Directions for this task
Reprint the full listing exactly.
+++
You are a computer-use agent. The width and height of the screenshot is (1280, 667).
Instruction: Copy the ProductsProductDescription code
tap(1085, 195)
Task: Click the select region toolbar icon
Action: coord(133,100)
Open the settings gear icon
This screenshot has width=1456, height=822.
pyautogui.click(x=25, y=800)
+++
Response box
You are a computer-use agent. The width and height of the screenshot is (1280, 667).
Instruction: Copy the ProductsProductDescription code
tap(1085, 195)
Task: Click the select region toolbar icon
Action: coord(133,100)
Open the settings gear icon
This screenshot has width=1456, height=822.
pyautogui.click(x=25, y=800)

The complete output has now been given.